The Vertica cost-based query optimizer relies on data statistics to produce query plans.

The Vertica cost-based query optimizer relies on data statistics to produce query plans. If statistics are incomplete or out-of-date, the optimizer is liable to use a sub-optimal plan to execute a query.

When you query a table, the Vertica optimizer checks for statistics as follows:

  1. If the table is partitioned, the optimizer checks whether the partitions required by this query have recently been analyzed. If so, it retrieves those statistics and uses them to facilitate query planning.

  2. Otherwise, the optimizer uses table-level statistics, if available.

  3. If no valid partition- or table-level statistics are available, the optimizer assumes uniform distribution of data values and equal storage usage for all projections.

Statistics management functions

Vertica provides two functions that generate up-to-date statistics on table data: ANALYZE_STATISTICS and ANALYZE_STATISTICS_PARTITION collect table-level and partition-level statistics, respectively. After computing statistics, the functions store them in the database catalog.

Both functions perform the following operations:

  • Collect statistics using historical queries (at epoch latest) without any locks.
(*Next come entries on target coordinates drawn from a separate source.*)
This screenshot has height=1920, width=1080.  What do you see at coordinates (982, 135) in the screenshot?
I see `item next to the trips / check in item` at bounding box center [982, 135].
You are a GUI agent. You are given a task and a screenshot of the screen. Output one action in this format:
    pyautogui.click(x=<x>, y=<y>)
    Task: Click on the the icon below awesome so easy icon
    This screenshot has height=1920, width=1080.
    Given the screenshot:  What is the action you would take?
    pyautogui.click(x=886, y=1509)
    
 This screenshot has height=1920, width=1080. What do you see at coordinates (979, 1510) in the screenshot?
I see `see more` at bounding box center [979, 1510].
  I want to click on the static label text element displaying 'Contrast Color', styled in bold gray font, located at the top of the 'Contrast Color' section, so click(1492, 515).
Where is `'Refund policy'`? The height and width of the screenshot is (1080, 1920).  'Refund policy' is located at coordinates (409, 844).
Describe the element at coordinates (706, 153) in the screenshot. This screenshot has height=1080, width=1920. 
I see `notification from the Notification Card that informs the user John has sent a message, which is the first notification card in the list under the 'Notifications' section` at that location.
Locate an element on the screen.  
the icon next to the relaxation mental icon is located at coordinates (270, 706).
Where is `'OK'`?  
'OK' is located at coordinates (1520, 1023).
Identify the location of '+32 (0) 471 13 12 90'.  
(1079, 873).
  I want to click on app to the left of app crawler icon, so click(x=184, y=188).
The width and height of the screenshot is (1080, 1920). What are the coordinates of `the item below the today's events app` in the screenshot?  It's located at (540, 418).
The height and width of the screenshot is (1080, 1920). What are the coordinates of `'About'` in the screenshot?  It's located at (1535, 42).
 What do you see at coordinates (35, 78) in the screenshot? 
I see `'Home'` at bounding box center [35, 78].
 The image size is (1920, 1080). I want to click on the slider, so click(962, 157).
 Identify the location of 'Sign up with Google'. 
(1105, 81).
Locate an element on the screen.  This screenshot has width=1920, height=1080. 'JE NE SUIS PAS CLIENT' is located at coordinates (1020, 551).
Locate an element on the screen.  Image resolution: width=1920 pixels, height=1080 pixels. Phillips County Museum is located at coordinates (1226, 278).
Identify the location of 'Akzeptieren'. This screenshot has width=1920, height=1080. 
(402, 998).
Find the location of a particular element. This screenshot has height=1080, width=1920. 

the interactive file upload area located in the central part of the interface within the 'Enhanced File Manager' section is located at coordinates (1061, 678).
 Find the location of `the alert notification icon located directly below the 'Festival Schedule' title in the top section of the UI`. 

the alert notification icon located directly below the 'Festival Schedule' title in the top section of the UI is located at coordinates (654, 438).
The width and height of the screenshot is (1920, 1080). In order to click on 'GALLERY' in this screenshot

  • Perform fast data sampling, which expedites analysis of relatively small tables with a large number of columns.

  • Recognize deleted data instead of ignoring delete markers.

Vertica also provides several functions that help you management database statistics—for example, to export and import statistics, validate statistics, and drop statistics.

After you collect the desired statistics, you can run Workload Analyzer to retrieve hints about under-performing queries and their root causes, and obtain tuning recommendations.